» YOUR OBJECTIVE:
However many lines the data holds, transcribe them all exactly.

(Dataset entries)
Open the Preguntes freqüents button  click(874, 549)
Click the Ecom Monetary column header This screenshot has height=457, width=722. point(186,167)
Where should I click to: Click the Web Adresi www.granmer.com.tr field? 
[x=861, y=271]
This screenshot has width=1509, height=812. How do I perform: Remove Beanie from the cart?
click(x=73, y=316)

» FINAL ANSWER:
Open the Preguntes freqüents button  click(874, 549)
Click the Ecom Monetary column header This screenshot has height=457, width=722. point(186,167)
Where should I click to: Click the Web Adresi www.granmer.com.tr field? 
[x=861, y=271]
This screenshot has width=1509, height=812. How do I perform: Remove Beanie from the cart?
click(x=73, y=316)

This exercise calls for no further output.